I would like to build a home theater in a room I have above the garage. It is approx 12 x 14. I have approx 3000 to spend on speakers alone. I live in the country and its a 2 hour drive to the city to audition speakers. When I have done so I have heard little difference. 

Now you may find that hard to beleive however let me explain my "problem" I am a suffer of sevear chronic tinnitus. 24/7 I have what sounds like a very high pitched squeel (think smoke alarm) going off in my head (stereo). I have sat in 5.1 and 7.1 rooms in audio stores and have not heard "surround sound". Even in commerical theaters the only surround sound I can point a finger at and say "there it is" is during the THX orchestra type test.

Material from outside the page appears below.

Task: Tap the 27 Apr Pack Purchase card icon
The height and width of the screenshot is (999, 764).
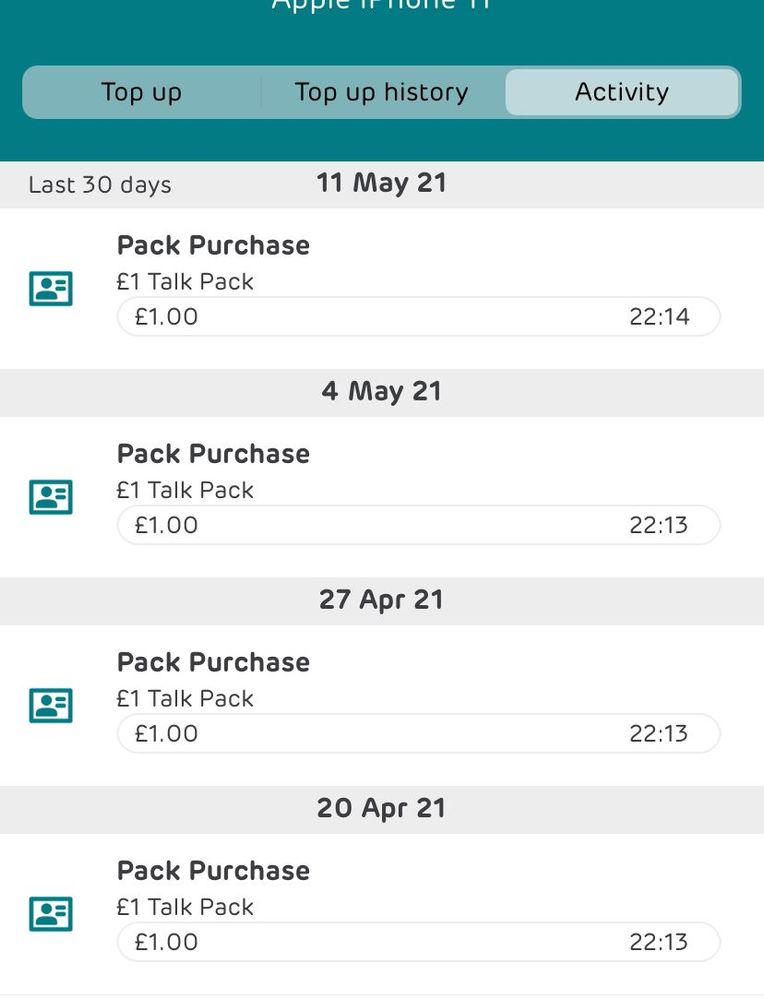Action: coord(51,705)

I am also color blind..on a good day I see 2 colors vice 1 in a raidbow. I don't mean to sound pathetic. I just thought I would ask if there is a particular type of speaker and configuration i should look at. And perhaps the type of TV

Tks


----------



## Andre (Feb 15, 2010)

HI Max welcome to the Shack.

I know it may be a too simple an answer but have you tried notching up the treble incrementally until you hear the sounds better. As for being color blind. Since you do see colors (1-2 in a raidbow) you probably jsut see color "differently" then others (dark green could be brown to you..etc) There is really no use in calibrating a TV to "your' color spectrum, its not going to make it any more enjoyable for you, However, it will probably look weird to others...


----------



## drdoan (Aug 30, 2006)

Welcome to the Shack. I would suggest you get the speakers that sound best to you. I would set them up in the proper 5.1 arrangement. Have fun. Dennis


----------



## class a (Oct 22, 2010)

Sorry about your hearing problem but this setup should be very nice. Vandersteen 1C's $1095, Vcc-1 center $549, VSM-1's for the rears $995 that leaves about $500 for a PSB or Paradigm sub. Years ago I had a Vandy surround setup w/2ce's a beautiful setup and you won't get listener fatigue. When being hit with technical questions at a forum Richard Vandersteen said "Sit back turn the lights down and if at the end of the night you like them. Buy them." Good luck in your search. If there's a Vandy dealer in your area check them out great bang for the buck.:sn:


----------



## WmAx (Jan 26, 2008)

If you want the highest performance per dollar, you should either (1) buy used [or] (2) have a high performance DIY set built for you; you can easily contract the cabinet work to local carpenter and have some one online put together the xover boards for you.

The same goes for the subwoofer(s).

However, if this is only for movies, I believe the above efforts are a waste of time. But if you intend to play music as well, the above is very worthwhile.

Chris


----------